**INSTRUCTIONS**
- a) In the post about Japan's Coming-of-Age holiday, what age must young people have reached during the previous year to be honored on Seijin-no-Hi?
- b) Name every piece of clothing mentioned in the post about Japan's Coming-of-Age holiday.
- c) Translate this sentence from the post about Japan's Coming-of-Age holiday into Spanish: "Seijin-no-hi is celebrated on the second Monday of January, which is January 13th this year."

**DOCUMENT PASSAGE**
——————————

This post was originally published on January 9, 2010.  We’re pulling it out of the archives so that all of you – especially our newer readers – can learn about this traditional Japanese holiday.  Seijin-no-hi is celebrated on the second Monday of January, which is January 13th this year.



Happy New Year to all of you! While I’ve been touring most of New Zealand’s north island, Joelle has done a great job of introducing you to some of the wonderful, but not-so-familiar local fruits and vegetables. She’s done such a great job actually that I’m reluctant to see her “Nani Kore” series come to an end. I do have it on good word however that we might see at least one or two more posts subtly slip into our daily Okinawa Hai readings.

But getting back “to learning” about all things cultural, I thought it would be appropriate this week to write about the Coming-of-Age holiday that’s to be celebrated throughout Japan in just two days time. This annual holiday, known in Japanese as Seijin-no-Hi, is a special day for all the young men and women who during the previous year, reached the age of twenty and thus “officially” entered adulthood.

In honor of these young men and women, a ceremony is typically hosted by the various town halls and city offices. Invitations are sent out to the young adults, who adorned in either traditional or formal wear, attend the ceremony before typically heading out to celebrate with friends and/or family.

Traditionally, young men wore hakama to the ceremony, an outer garment that looks like a skirt and which is worn over a kimono, and young women wore a long-sleeved kimono called furisode. These days, suits seem to be the popular choice of attire for young men, while the majority of young women still seem to prefer the traditional furisode over the modern-day dress.

——————————

**RAW RECORDS**
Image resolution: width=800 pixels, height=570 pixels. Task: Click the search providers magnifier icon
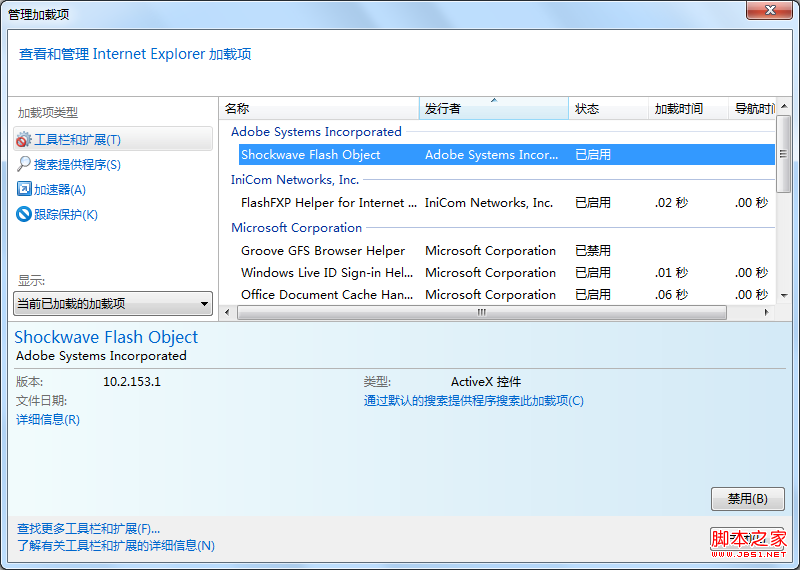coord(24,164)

——————————

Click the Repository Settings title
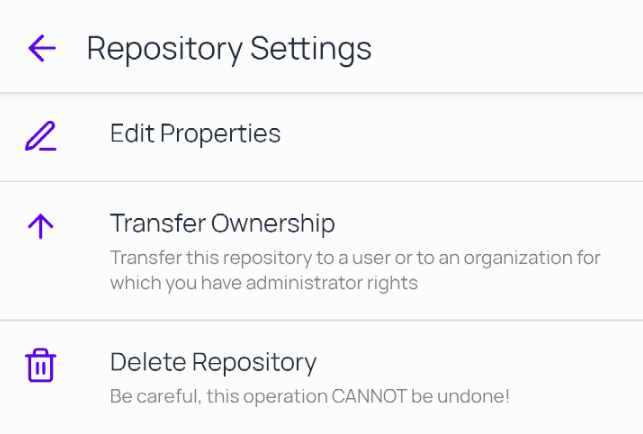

——————————

**TASK ANSWERS**
- a) Twenty.

- b)
- Hakama
- Kimono
- Furisode (a long-sleeved kimono)
- Suits
- Dress

- c) El Seijin-no-hi se celebra el segundo lunes de enero, que este año cae el 13 de enero.